Tool Replay
Tool replay lets evals keep testing real agent behavior without paying for every external dependency on every run. Use it for local tool calls that are expensive, slow, rate-limited, unstable, or hard to reproduce.
What to Replay
Section titled “What to Replay”Replay local tools and service calls, not the entire model interaction. Good candidates include web search, retrieval, third-party APIs, browser fetches, and internal service lookups.
export const qaHarness = aiSdkHarness({ agent: () => createQuestionAgent(), tools: { lookupCapital, }, toolReplay: { lookupCapital: true, }, output: ({ result }) => textAnswer(result.text),});Keep live provider model calls live unless your app exposes them as local tools. That keeps evals sensitive to prompt and model behavior while removing noise from dependencies.
Replay Modes
Section titled “Replay Modes”Choose a mode with VITEST_EVALS_REPLAY_MODE.
| Mode | Behavior |
|---|---|
auto | Replay when a recording exists; otherwise call live and record. This is the default. |
record | Always call live and overwrite recordings. Use this to refresh fixtures intentionally. |
off | Call live tools and do not read or write recordings. |
strict | Require an existing recording and fail when one is missing. |
Cache Keys and Redaction
Section titled “Cache Keys and Redaction”Use a replay config object when a cache key needs to ignore unstable values, recordings need a version, or outputs need redaction.

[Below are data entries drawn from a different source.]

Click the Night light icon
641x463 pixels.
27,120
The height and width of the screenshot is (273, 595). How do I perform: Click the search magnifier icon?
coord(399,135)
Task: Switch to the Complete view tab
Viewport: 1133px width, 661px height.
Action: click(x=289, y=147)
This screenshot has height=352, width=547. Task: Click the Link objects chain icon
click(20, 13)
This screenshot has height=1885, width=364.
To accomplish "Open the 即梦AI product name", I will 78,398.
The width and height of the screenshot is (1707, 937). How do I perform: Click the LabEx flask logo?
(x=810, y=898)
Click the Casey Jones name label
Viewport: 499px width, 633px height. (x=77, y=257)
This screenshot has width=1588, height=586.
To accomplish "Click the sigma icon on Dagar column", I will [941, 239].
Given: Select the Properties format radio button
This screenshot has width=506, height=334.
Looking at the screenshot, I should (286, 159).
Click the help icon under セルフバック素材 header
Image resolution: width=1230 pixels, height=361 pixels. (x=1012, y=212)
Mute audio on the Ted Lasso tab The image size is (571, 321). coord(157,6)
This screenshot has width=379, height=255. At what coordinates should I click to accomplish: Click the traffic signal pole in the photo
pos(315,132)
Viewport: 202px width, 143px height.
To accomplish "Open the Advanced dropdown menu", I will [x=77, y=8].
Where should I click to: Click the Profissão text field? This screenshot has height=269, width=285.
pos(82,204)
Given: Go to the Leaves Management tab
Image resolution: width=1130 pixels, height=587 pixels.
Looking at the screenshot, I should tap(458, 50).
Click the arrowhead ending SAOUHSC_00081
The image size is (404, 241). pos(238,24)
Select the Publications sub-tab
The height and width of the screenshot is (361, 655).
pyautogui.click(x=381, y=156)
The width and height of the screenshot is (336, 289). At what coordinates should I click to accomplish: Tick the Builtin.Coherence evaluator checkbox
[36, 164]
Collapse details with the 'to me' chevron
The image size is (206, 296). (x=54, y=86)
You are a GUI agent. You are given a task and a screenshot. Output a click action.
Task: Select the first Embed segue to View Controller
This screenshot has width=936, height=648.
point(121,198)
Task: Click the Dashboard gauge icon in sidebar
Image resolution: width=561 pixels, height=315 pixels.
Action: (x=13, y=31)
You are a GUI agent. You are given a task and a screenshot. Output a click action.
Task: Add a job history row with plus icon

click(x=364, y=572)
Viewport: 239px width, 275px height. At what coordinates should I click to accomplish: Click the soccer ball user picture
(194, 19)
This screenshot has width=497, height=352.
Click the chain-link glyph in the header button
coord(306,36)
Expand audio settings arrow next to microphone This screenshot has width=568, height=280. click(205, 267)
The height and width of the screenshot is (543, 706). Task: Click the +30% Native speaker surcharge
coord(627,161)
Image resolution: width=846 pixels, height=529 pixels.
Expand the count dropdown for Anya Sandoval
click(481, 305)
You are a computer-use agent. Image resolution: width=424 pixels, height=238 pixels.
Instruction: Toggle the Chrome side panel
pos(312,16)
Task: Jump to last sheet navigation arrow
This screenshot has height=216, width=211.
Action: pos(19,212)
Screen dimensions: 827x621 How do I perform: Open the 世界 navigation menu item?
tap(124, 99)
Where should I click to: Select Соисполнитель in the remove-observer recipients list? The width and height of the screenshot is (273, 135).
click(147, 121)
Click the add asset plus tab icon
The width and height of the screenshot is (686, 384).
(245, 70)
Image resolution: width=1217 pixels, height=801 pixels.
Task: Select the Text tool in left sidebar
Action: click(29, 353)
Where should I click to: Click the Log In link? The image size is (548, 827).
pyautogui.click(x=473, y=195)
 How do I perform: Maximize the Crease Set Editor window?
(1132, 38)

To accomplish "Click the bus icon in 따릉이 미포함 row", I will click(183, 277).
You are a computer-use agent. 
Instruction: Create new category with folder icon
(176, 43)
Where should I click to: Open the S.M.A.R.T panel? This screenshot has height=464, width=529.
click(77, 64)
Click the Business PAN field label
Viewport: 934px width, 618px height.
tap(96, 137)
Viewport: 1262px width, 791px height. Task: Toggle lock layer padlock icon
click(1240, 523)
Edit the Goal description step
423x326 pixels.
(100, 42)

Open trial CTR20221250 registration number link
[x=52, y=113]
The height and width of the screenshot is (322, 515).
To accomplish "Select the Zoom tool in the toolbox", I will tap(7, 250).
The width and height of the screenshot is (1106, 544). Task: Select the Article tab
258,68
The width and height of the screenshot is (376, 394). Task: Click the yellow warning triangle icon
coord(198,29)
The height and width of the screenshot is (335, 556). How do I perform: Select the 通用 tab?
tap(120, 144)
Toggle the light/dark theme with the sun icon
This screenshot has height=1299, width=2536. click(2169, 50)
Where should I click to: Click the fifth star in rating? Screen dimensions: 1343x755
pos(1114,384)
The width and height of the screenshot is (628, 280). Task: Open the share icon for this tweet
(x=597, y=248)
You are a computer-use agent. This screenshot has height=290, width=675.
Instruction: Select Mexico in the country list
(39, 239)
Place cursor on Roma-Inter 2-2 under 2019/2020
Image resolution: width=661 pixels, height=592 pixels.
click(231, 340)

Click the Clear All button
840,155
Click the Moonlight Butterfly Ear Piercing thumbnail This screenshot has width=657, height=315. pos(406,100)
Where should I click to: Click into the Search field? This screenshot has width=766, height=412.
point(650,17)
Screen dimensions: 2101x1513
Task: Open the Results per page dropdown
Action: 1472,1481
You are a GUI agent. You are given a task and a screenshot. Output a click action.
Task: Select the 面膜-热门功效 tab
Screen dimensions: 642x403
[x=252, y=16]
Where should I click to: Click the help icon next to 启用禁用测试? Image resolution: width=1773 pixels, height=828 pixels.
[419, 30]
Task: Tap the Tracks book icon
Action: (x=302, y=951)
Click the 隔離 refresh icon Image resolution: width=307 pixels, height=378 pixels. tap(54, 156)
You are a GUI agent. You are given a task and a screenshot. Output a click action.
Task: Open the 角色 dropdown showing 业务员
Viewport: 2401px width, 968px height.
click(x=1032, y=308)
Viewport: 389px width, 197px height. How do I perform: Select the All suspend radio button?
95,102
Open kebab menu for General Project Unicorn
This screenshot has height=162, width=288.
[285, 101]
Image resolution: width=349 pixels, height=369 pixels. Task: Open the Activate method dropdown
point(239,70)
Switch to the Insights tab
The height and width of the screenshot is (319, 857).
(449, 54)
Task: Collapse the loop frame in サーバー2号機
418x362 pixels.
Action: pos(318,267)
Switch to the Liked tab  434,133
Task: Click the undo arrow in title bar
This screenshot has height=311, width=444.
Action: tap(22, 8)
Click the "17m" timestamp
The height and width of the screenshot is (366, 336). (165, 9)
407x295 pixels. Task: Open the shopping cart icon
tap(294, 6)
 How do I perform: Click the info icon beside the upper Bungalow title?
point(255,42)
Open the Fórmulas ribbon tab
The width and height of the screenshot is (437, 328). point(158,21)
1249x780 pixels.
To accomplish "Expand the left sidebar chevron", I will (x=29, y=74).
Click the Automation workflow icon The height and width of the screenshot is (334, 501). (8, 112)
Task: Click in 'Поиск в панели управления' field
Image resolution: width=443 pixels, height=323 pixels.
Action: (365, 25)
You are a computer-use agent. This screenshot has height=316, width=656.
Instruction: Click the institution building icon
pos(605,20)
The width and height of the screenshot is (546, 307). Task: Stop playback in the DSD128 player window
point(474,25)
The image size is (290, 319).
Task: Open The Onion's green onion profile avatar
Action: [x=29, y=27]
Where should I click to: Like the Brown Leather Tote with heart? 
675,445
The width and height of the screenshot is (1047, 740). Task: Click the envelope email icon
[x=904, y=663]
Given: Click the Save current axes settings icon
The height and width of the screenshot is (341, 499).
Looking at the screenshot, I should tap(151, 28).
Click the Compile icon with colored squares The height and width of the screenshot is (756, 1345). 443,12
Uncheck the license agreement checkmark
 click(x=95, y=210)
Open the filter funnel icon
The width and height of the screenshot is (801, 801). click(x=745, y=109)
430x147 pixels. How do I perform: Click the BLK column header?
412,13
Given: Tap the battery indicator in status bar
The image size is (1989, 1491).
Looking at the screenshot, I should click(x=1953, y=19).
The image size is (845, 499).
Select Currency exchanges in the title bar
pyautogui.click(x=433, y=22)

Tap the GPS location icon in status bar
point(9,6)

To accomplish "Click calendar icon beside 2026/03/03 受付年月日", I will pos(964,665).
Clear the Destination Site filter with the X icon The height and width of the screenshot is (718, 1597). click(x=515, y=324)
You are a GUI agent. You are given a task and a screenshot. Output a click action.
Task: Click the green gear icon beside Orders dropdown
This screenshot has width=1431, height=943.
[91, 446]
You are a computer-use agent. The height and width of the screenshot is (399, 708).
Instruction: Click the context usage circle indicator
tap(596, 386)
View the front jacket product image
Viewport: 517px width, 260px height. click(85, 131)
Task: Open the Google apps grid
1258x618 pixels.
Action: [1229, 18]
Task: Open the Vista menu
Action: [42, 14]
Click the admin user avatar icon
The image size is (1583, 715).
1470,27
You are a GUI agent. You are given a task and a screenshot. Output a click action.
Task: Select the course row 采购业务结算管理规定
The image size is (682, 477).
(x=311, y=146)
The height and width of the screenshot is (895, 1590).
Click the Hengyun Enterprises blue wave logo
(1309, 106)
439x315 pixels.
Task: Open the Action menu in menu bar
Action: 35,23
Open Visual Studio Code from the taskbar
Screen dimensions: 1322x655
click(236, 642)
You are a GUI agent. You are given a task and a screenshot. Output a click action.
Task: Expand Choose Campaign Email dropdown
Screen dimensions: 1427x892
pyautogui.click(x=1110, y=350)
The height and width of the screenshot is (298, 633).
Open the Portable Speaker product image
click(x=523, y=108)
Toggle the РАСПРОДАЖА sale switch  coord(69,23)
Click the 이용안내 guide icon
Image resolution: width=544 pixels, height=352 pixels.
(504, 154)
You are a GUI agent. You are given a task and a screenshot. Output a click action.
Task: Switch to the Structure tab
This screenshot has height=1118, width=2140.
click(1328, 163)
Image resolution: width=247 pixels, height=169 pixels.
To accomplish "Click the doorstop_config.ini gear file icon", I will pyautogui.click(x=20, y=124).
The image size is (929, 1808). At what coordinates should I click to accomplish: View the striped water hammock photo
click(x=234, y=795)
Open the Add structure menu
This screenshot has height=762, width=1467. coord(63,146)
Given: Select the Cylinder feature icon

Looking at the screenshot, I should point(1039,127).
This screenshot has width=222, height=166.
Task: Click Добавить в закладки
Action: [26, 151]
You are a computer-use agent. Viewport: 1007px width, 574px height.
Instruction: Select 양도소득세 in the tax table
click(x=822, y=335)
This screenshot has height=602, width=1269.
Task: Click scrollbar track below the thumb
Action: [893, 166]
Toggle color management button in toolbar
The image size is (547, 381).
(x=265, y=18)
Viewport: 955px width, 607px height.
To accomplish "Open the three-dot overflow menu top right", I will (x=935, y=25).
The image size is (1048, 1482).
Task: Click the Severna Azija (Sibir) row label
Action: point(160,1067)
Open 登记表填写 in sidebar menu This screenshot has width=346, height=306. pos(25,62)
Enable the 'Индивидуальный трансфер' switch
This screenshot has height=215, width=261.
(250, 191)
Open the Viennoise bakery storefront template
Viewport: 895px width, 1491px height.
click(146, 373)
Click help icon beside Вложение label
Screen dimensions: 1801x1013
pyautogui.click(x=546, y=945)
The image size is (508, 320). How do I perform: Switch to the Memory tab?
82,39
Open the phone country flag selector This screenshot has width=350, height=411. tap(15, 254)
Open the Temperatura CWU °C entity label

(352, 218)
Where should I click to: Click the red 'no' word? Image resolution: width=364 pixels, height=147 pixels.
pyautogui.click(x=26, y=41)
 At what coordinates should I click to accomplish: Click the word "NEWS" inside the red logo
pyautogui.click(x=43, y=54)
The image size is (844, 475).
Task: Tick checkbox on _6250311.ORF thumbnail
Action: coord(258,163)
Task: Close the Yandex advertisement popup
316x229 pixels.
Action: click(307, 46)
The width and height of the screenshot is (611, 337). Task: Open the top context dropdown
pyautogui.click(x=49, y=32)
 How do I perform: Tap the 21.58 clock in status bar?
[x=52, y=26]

export const qaHarness = aiSdkHarness({ agent: () => createQuestionAgent(), tools: { lookupCapital, }, toolReplay: { lookupCapital: { version: "v1", key: (args) => ({ country: args.country, }), sanitize: (recording) => ({ ...recording, output: { capital: recording.output.capital, country: recording.output.country, }, }), }, }, output: ({ result }) => textAnswer(result.text),});Keep recordings small and reviewable. Redact secrets, customer data, unstable timestamps, and high-cardinality response fields before committing fixtures.
Workflow
Section titled “Workflow”Most of the time, auto is all you need — recordings accumulate on the first
run and replay automatically after that. When an intentional app change needs
new tool responses, rerun in record mode and review the fixture diff with
the code change.
VITEST_EVALS_REPLAY_MODE=record pnpm evals